Seawater Reverse Osmosis These Factors Turn Mega Seawater Osmosis Projects into Successes
The Build-Operate-Transfer (BOT) model has for some years now helped many sectors address the size, expense and the long-term nature of implementing large scale infrastructure projects. The article looks at common features that are crucial to the successful development and implementation of seawater reverse osmosis (SWRO) BOT projects.
The global footprint of large scale desalination plants has been growing. This may be largely attributed to the proven reliability and feasibility of seawater desalination as a source of potable and industrial water. IDE Technologies, a global leader in water technologies and specialists in the development, engineering, production and operation of advanced desalination facilities, has for more than a decade undertaken multiple mega-SWRO BOT projects of progressively greater size and complexity.
The SWRO plants in Ashkelon, Israel, with a capacity of 118M m3/year; Hadera, Israel, with a capacity of 127M m3/ year, and the 150M m3/year Sorek, Israel, are all examples of their work. Most recently, the company has undertaken the design of the Carlsbad, California 204,412 m3/day mega-SWRO plant, the largest seawater desalination plant in the western hemisphere. Each of these projects has surpassed the performance of its predecessor in increased desalination capacity and lower desalinated water prices, raising the bar on these parameters globally.
Benefits of the BOT Structure for Water Management
There are complexities and risks entailed in implementing a project under a BOT structure. However, the model encourages private investment, guarantees lifetime cost per m3 and promotes fiscal optimization by amortizing capital costs over contract lifecycle. It also ensures the achievement of construction and operation targets through built-in incentives or penalties, and facilitates financing through reliance on a guaranteed revenue stream.
Factors Such as Adaptation of Seawater Reverse Osmosis
technology for large-scale plants, advanced energy recovery system, innovative plant design and RO train-size optimization, to name a few, as well as other state-of-theart technological innovations have had an impact on the low cost of product water and are critical contributors to each respective project award.

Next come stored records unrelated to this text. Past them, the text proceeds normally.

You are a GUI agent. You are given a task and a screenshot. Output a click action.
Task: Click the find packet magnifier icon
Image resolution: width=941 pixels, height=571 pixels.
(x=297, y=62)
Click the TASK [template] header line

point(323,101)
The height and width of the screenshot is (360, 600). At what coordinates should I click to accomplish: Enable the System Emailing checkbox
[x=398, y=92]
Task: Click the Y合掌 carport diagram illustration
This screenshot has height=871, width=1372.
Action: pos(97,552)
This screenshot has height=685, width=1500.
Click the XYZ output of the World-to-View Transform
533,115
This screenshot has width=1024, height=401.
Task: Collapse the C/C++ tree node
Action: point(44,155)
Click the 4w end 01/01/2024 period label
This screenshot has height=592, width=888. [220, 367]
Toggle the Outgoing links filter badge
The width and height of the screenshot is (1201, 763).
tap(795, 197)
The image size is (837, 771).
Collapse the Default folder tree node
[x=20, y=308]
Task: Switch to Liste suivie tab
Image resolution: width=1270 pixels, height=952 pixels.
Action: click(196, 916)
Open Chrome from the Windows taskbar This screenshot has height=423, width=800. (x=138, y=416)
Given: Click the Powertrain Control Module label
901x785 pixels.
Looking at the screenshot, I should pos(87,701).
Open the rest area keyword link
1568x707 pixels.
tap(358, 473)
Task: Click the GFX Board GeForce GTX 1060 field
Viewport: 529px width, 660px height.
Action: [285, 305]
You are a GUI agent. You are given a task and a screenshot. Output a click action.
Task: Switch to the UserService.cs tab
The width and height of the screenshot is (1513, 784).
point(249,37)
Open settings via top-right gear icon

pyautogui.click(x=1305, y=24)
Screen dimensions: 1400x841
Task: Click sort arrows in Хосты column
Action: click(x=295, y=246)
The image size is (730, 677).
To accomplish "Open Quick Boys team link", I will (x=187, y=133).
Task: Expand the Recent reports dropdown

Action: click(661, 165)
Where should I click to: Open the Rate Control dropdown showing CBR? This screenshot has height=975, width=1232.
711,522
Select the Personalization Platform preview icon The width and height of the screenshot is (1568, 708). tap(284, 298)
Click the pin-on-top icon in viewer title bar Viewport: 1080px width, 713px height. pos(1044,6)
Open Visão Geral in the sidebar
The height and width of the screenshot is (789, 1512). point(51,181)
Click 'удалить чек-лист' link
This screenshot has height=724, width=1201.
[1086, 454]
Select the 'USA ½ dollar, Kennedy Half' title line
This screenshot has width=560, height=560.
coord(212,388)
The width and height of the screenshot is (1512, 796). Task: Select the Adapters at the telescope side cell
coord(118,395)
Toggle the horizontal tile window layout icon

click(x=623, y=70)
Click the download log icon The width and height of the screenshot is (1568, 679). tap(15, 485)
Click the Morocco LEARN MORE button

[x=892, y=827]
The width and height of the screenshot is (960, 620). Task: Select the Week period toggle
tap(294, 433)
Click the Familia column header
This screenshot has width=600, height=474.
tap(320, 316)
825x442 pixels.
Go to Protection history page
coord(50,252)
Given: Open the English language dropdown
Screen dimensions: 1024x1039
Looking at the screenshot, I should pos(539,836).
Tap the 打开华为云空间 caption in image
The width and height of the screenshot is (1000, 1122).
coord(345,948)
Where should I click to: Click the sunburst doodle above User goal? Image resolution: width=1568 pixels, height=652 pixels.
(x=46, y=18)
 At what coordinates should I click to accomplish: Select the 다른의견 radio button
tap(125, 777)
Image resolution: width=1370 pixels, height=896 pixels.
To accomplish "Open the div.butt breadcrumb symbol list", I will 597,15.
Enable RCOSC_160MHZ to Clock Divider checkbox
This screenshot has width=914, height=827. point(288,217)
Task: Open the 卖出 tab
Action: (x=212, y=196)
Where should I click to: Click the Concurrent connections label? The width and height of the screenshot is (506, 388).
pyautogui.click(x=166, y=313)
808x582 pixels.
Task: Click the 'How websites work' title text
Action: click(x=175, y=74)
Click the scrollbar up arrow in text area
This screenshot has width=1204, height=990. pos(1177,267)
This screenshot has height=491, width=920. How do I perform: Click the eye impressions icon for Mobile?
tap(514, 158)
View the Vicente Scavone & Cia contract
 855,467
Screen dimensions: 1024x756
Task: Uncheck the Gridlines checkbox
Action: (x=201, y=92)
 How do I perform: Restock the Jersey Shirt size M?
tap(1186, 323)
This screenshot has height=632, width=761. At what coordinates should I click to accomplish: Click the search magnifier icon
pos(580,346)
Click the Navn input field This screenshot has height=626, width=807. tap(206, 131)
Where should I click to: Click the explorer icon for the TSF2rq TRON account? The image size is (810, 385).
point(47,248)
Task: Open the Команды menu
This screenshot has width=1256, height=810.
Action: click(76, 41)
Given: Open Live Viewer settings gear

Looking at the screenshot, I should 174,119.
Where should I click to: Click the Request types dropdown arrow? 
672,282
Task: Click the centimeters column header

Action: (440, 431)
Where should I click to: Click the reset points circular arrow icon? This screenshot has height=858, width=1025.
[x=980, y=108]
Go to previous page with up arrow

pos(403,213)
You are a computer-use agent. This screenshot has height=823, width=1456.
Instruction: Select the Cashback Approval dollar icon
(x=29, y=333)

Technological optimization of design and operation, led by an experienced engineering team with large-scale project experience, defines a successful BOT project. It is also characterized by a good understanding among all stakeholders involved of their respective roles, assignments, commitments and associated risks under the BOT structure. Additionally, a balanced contractual structure, with clear allocation of the identified risks to the party with the best ability and incentive to handle and control these risks is vital.